As the victim in a Massachusetts domestic assault and battery case, can I have the charges dropped?

Massachusetts Assault and Battery

Massachusetts Domestic Assault and Battery

Q: As the victim in a Massachusetts domestic assault and battery case, can I have the charges dropped?

A: If you were the alleged victim of an assault and battery, and criminal charges were brought against someone with whom you have (or had) a special relationship*, then it is no longer your decision whether or not to dismiss the charges.  As the victim in a domestic assault and battery case, you are not filing the criminal charges; that is in the hands of the District Attorney's Office.  You can ask the District Attorney to drop the charges against the defendant, but ultimately it is the prosecutor's decision.  Due to the serious nature of domestic abuse, prosecutors usually will not drop the charges against a defendant solely at the request of the alleged victim.  If on the day of trial the alleged victim is unavailable or unwilling to testify, and without that testimony the prosecutor lacks sufficient evidence to take the case to trial, the case will be dismissed at that time.  The prosecution may still proceed to trial without the alleged victim's testimony if there is other evidence that the abuse occurred, such as bruising or other manifestations of physical abuse, testimony of third party witnesses, or incriminating statements made by the defendant.

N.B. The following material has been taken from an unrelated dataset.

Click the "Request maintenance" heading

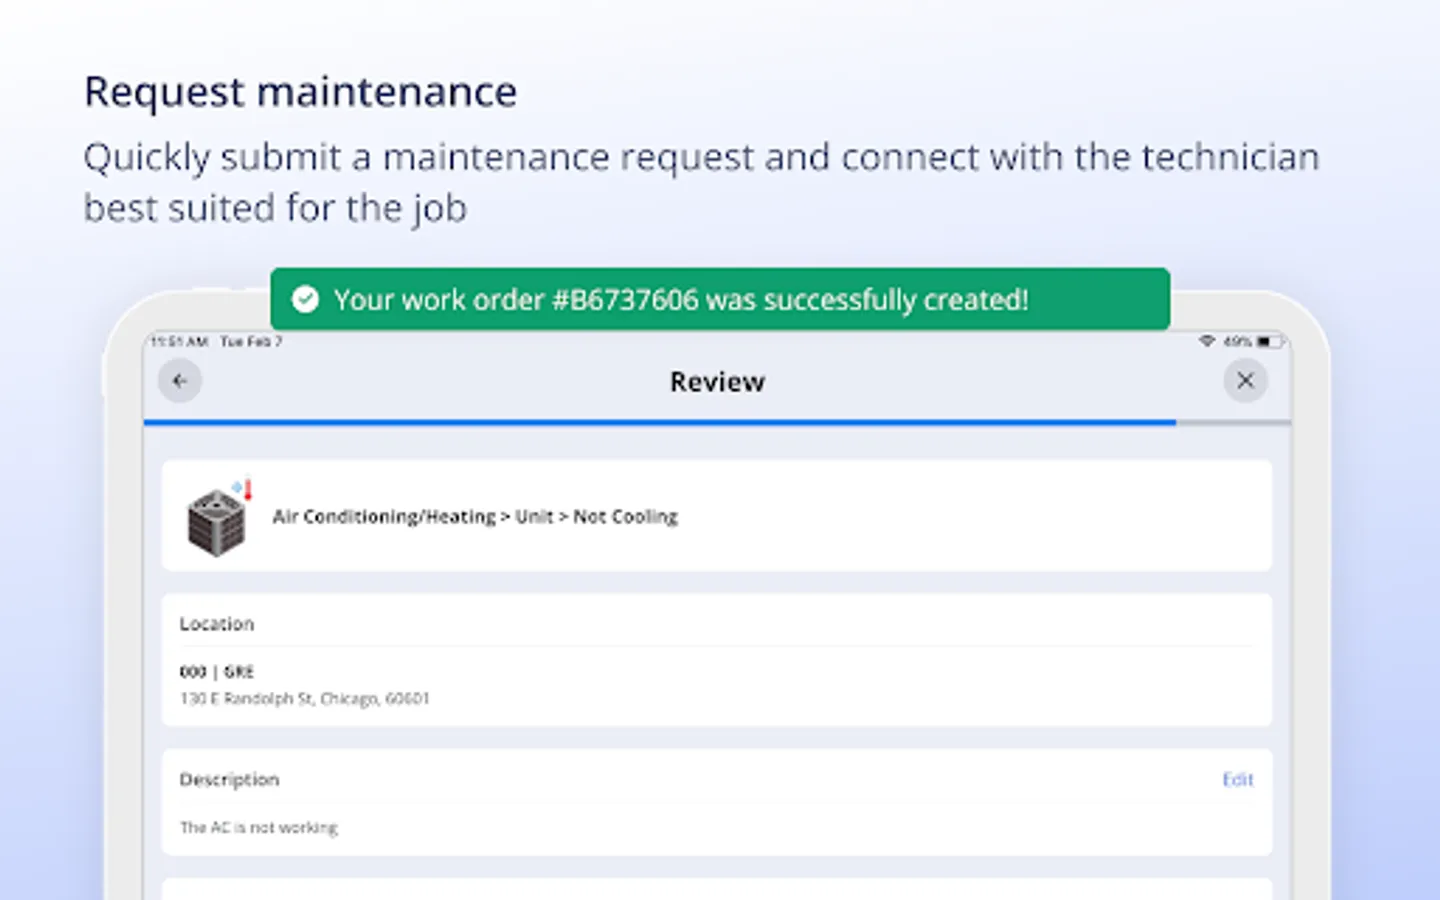click(x=301, y=92)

* Only the following specific relationships between defendant and victim render the case a domestic assault or domestic assault and battery in Massachusetts:

Persons who:

(a) are or were married to one another;

(b) are or were residing together in the same household;

(c) are or were related by blood or marriage;

(d) having a child in common regardless of whether they have ever married or lived together; or

(e) are or have been in a substantive dating or engagement relationship.